Configuration Guide User guide

1868 FastIron Configuration Guide
53-1002494-02
Multi-device port authentication configuration
On FastIron X Series devices, the hardware aging period for blocked MAC addresses is not fixed at
70 seconds. The hardware aging period for blocked MAC addresses is equal to the length of time
specified with the mac-age command. As on FastIron devices, once the hardware aging period
ends, the software aging period begins. When the software aging period ends, the blocked MAC
address ages out, and can be authenticated again if the device receives traffic from the MAC
address.
To change the hardware aging period for blocked MAC addresses, enter a command such as the
following.
Brocade(config)#mac-authentication hw-deny-age 10
Syntax: [no] mac-authentication hw-deny-age <num>
The <num> parameter is a value from 1 to 65535 seconds. The default is 70 seconds.

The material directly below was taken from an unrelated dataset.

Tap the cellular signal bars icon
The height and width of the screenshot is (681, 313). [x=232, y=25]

Specifying the aging time for blocked MAC addresses
When the Brocade device is configured to drop traffic from non-authenticated MAC addresses,
traffic from the blocked MAC addresses is dropped in hardware, without being sent to the CPU. A
Layer 2 CAM entry is created that drops traffic from the blocked MAC address in hardware. If no
traffic is received from the blocked MAC address for a certain amount of time, this Layer 2 CAM
entry is aged out. If traffic is subsequently received from the MAC address, then an attempt can be
made to authenticate the MAC address again.

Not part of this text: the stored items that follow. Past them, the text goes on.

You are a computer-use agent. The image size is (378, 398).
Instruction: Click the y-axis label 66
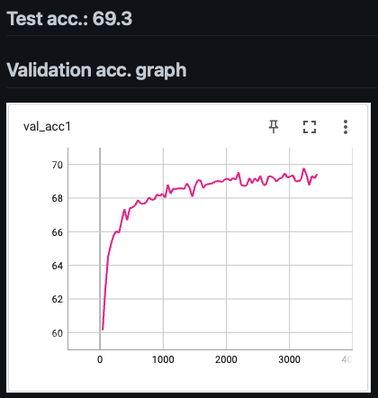(57, 232)
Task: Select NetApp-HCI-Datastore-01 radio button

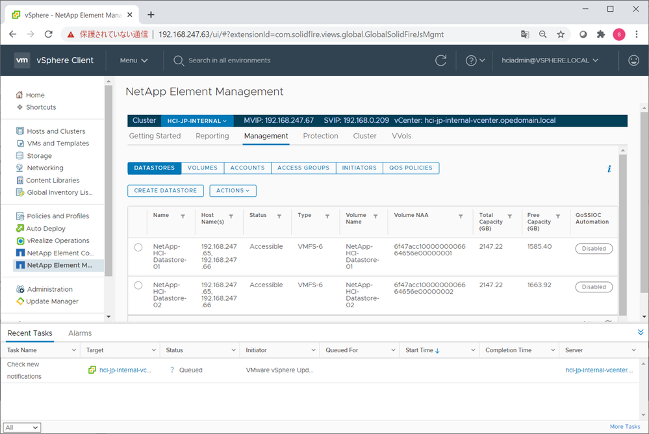Action: coord(138,248)
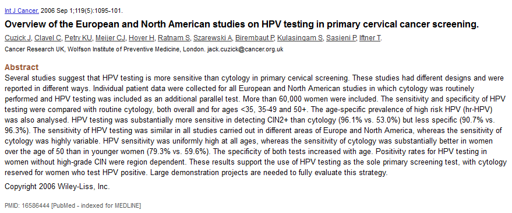This screenshot has height=213, width=512.
Task: Open Birembaut P author page
Action: (x=255, y=39)
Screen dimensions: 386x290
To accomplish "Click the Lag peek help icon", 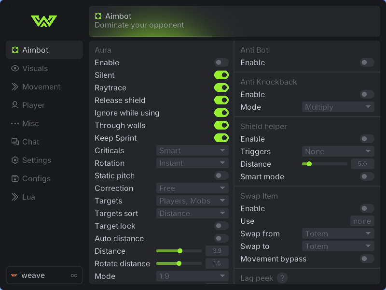I will pos(282,278).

Aging of the Layer 2 CAM entry for a blocked MAC address occurs in two phases, known as
hardware aging and software aging. The hardware aging period is fixed at 70 seconds and is
non-configurable. The software aging time is configurable through the CLI.
Once the Brocade device stops receiving traffic from a blocked MAC address, the hardware aging
begins and lasts for a fixed period of time. After the hardware aging period ends, the software
aging period begins. The software aging period lasts for a configurable amount of time (by default
120 seconds). After the software aging period ends, the blocked MAC address ages out, and can
be authenticated again if the Brocade device receives traffic from the MAC address.
To change the length of the software aging period for blocked MAC addresses, enter a command
such as the following.
Brocade(config)#mac-authentication max-age 180
Syntax: [no] mac-authentication max-age <seconds>
You can specify from 1 – 65535 seconds. The default is 120 seconds.
Specifying the RADIUS timeout action
A RADIUS timeout occurs when the Brocade device does not receive a response from a RADIUS
server within a specified time limit and after a certain number of retries. The time limit and number
of retries can be manually configured using the CLI commands radius-server timeout and
radius-server retransmit, respectively. If the parameters are not manually configured, the Brocade
device applies the default value of three seconds with a maximum of three retries.